13 Once again Jesus went out beside the lake. A large crowd came to him, and he began to teach them. 14 As he walked along, he saw Levi son of Alphaeus sitting at the tax collector’s booth. “Follow me,” Jesus told him, and Levi got up and followed him.

15 While Jesus was having dinner at Levi’s house, many tax collectors and sinners were eating with him and his disciples, for there were many who followed him. 16 When the teachers of the law who were Pharisees saw him eating with the sinners and tax collectors, they asked his disciples: “Why does he eat with tax collectors and sinners?”

17 On hearing this, Jesus said to them, “It is not the healthy who need a doctor, but the sick. I have not come to call the righteous, but sinners.”

-Mark 2:13-17



Do you find yourself judging others’ sin?  Maybe you’ve looked at the behavior of some Christians and you thought, “Why would they do this?”  Maybe there’s someone at church that you feel don’t belong there.  Maybe there’s people at Harvesters that you wonder, “Why do they even come to Harvesters?  The way they live their lifestyle is so far from God!”

That’s what the Pharisees—the religious leaders of the day—were doing to others.  Levi and his tax collector friends were considered to be traitors to the Jewish people because they were working for the oppressive Roman government collecting taxes on their behalf.  People judged them for their messed up lifestyle.

But in this passage, which contains one of my favorite lines in the Bible, Jesus says that he’s come not for the healthy but the sick.  He wasn’t just talking about physical healing, he meant spiritual healing.

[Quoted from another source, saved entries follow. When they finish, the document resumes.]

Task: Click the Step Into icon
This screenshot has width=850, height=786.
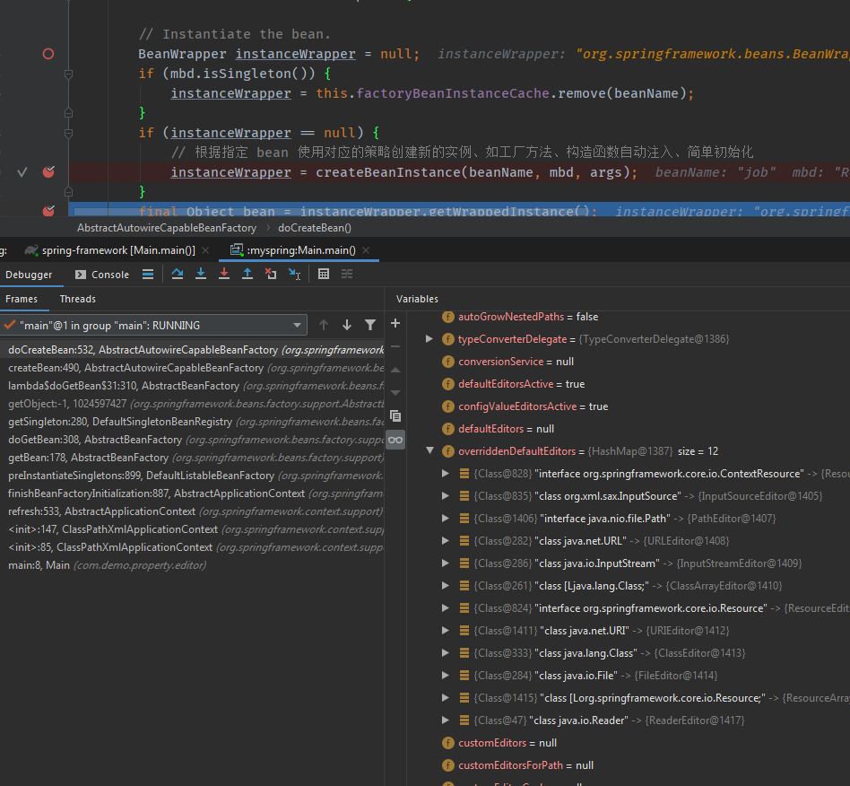Action: tap(201, 275)
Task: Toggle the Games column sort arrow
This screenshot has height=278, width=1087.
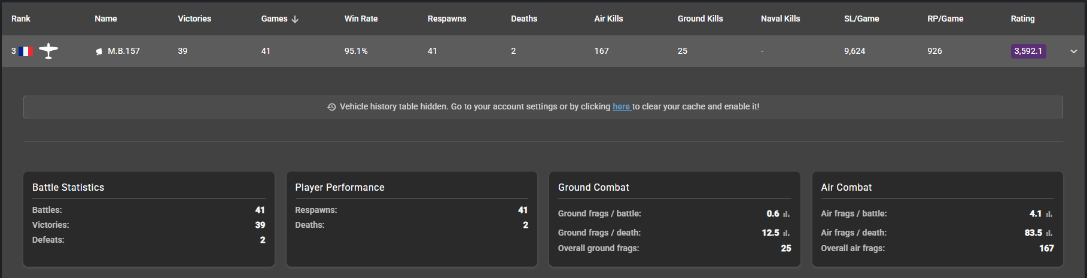Action: pyautogui.click(x=295, y=19)
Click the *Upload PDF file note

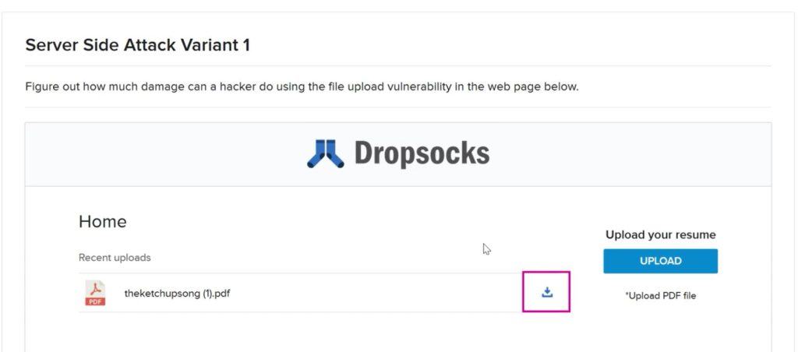(x=661, y=295)
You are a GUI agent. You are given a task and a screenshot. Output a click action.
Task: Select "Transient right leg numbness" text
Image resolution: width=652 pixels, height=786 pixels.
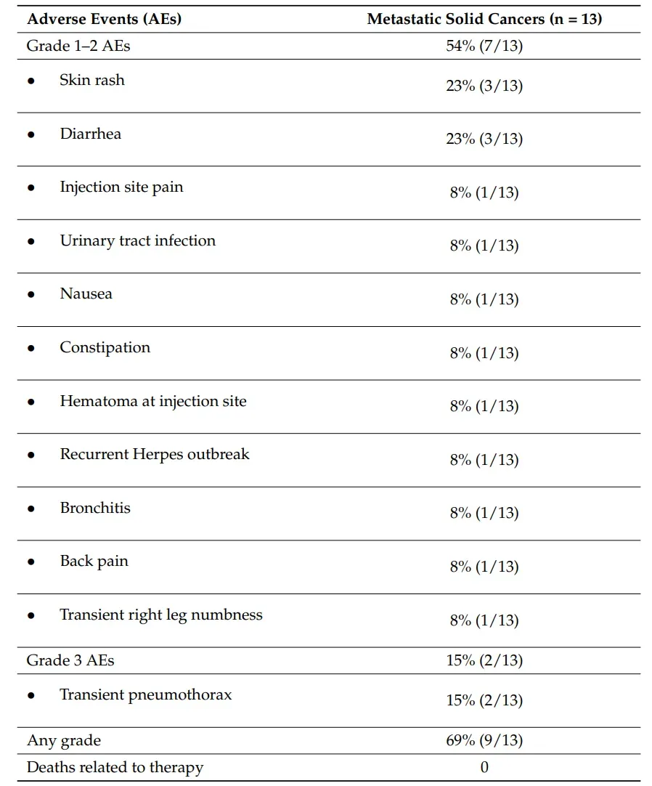tap(161, 615)
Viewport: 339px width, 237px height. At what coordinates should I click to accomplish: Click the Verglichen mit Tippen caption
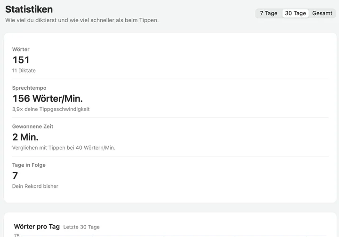point(64,148)
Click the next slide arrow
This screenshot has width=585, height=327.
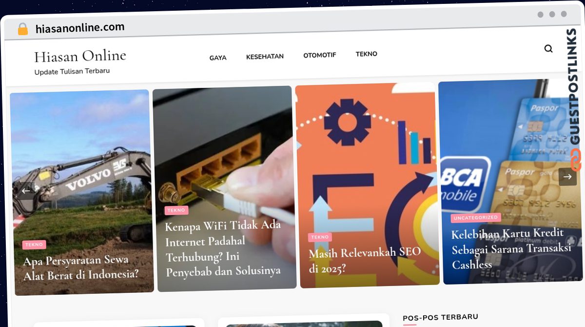[567, 177]
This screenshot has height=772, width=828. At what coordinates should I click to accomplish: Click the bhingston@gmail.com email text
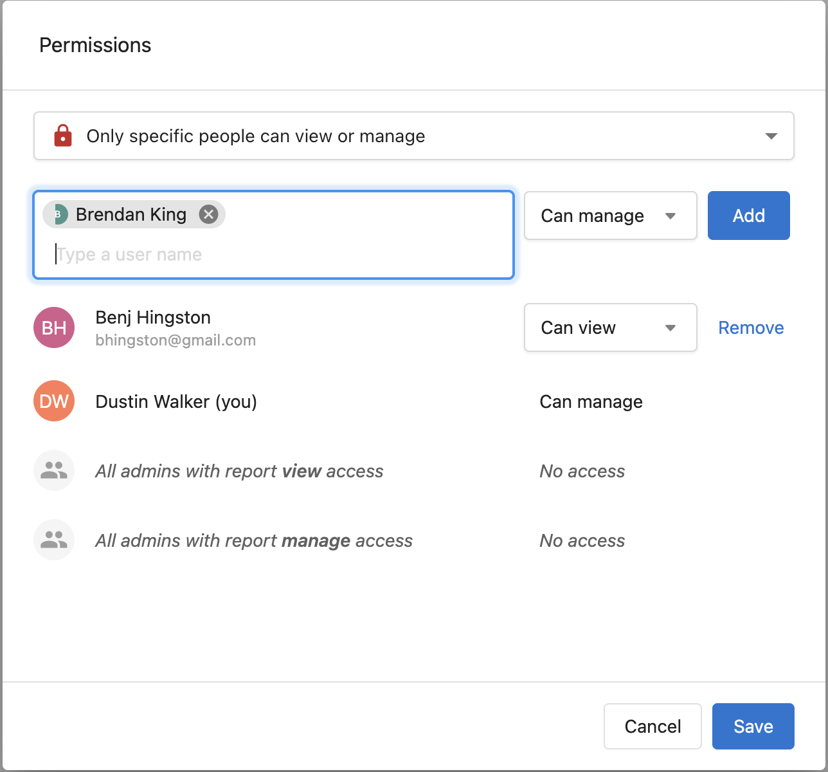coord(176,340)
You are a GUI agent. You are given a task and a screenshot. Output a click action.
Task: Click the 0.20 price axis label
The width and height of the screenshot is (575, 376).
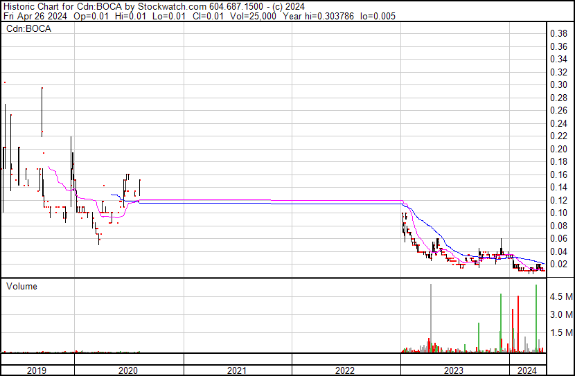coord(558,149)
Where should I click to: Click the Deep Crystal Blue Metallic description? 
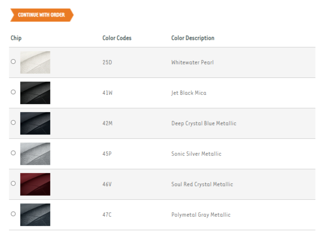(x=204, y=123)
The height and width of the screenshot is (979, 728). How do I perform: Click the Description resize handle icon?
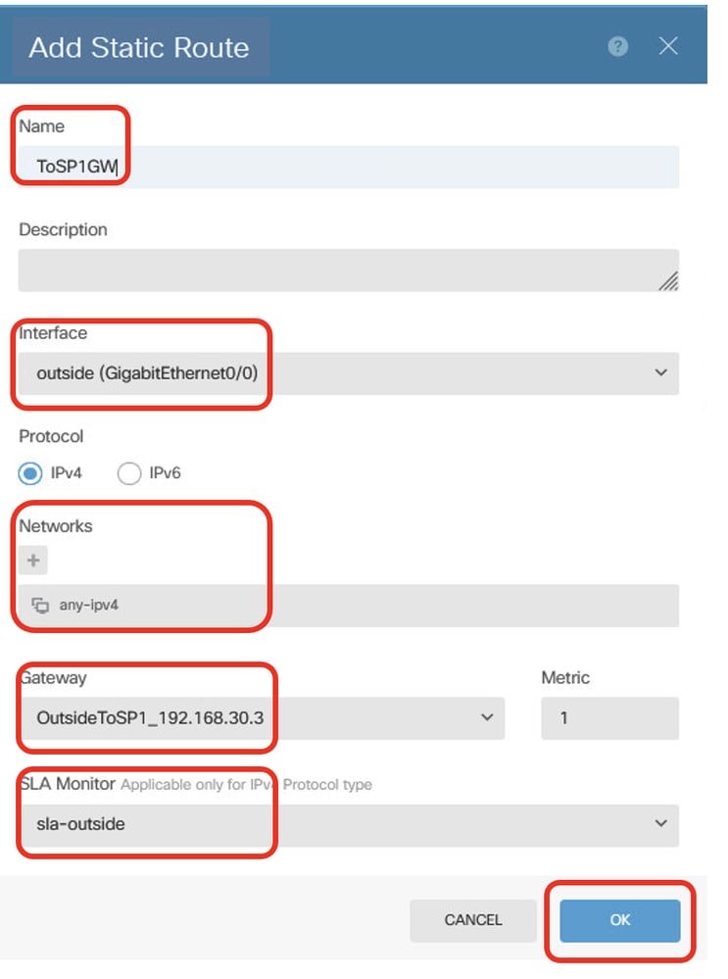pos(668,281)
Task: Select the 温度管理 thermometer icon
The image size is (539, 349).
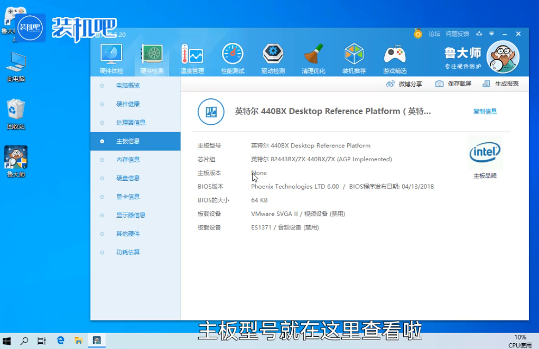Action: tap(192, 58)
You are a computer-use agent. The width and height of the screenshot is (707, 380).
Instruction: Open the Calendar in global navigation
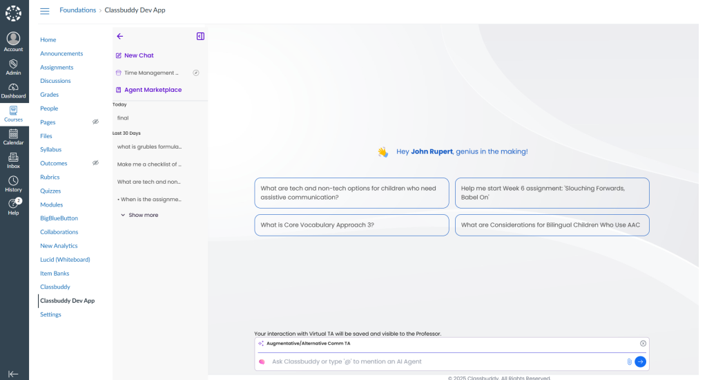click(13, 137)
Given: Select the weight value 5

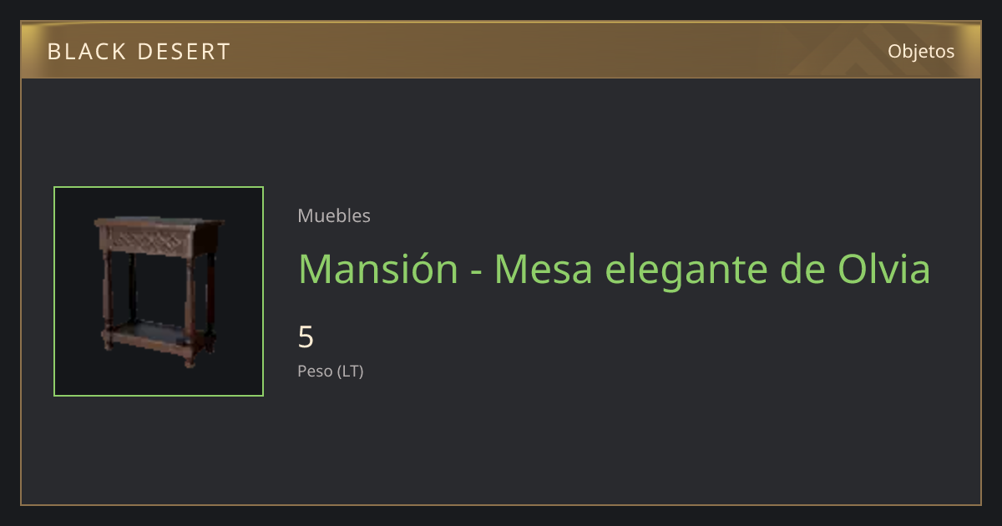Looking at the screenshot, I should point(306,337).
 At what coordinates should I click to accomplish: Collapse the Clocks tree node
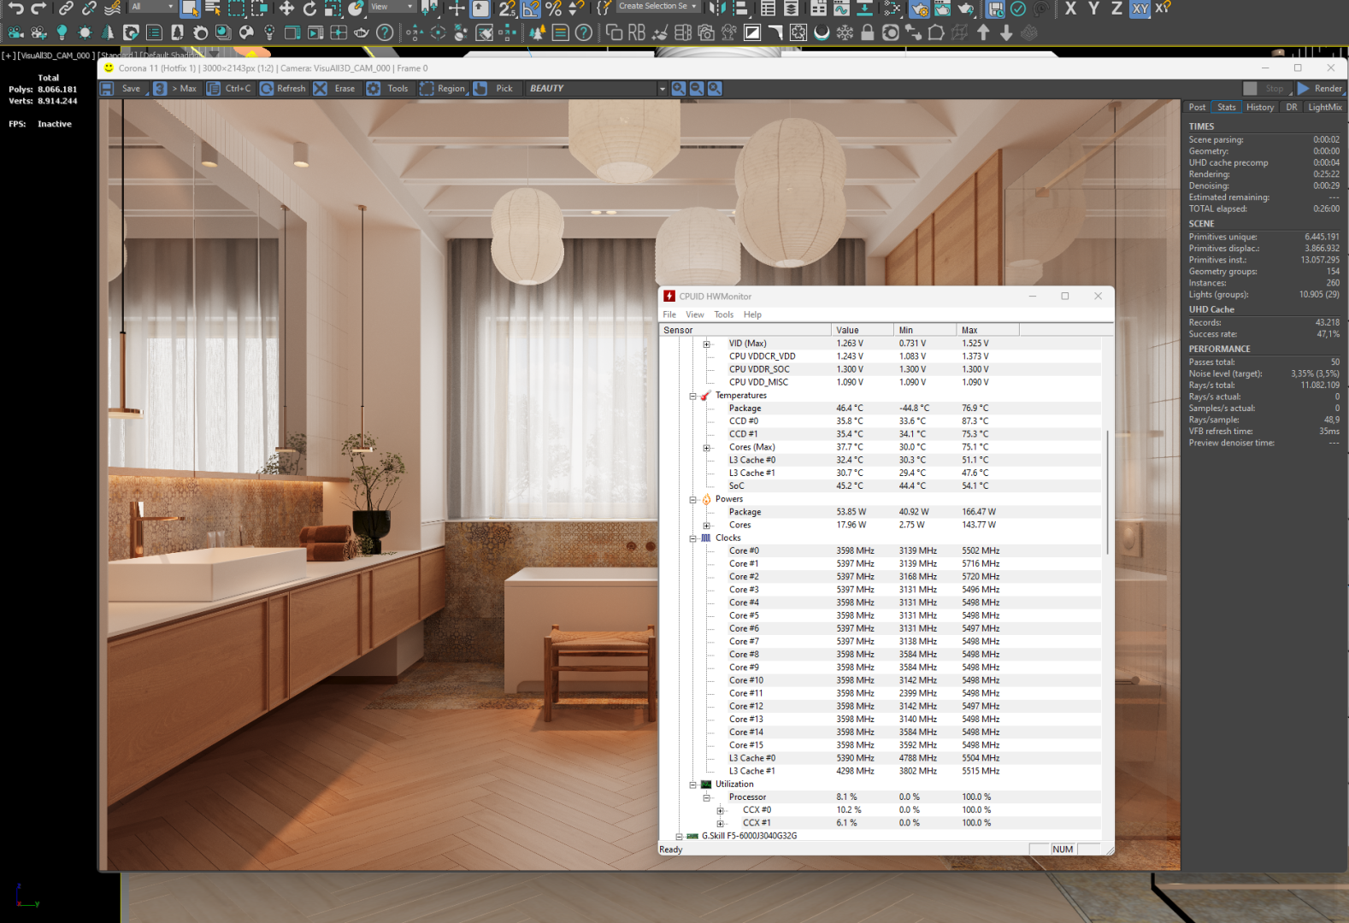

See at the end of the day, we’re ALL spiritually sick.  All of us have turned away from God.  It’s not just people who party and get drunk all the time, but it’s also people who lead Bible studies and are leaders at church or in AYL or at Harvesters.  ALL of us have done something or thought something today that goes against God.  That’s sin!  That’s enough.  We’re all sinking in the same spiritual boat so we shouldn’t compare who’s sinking faster!

My mom’s cancer diagnosis is currently considered to be “favorable” since her cancer is not that aggressive and fairly treatable.  If someone else has a more serious cancer problem, we don’t look down at them and say,  “Why is your cancer so messed up?”  No, instead we often have compassion to those who are sick.  We pray for them.  We hope that doctors can eventually heal them.

That’s the same way we need to look at sin which is really just spiritual cancer.  If someone’s spiritual cancer is worse than yours, you don’t bash on them.  No, instead you show compassion.  You pray for them.  You help them to find the only doctor who can heal them of their spiritual cancer—Jesus.

Are you bashing people for their spiritual cancer or are you helping people with their spiritual cancer?  As you pray and read the Scriptures, may God heal you of YOUR spiritual cancer.  May He take away your judgmental attitude toward other sinners and replace it with compassion.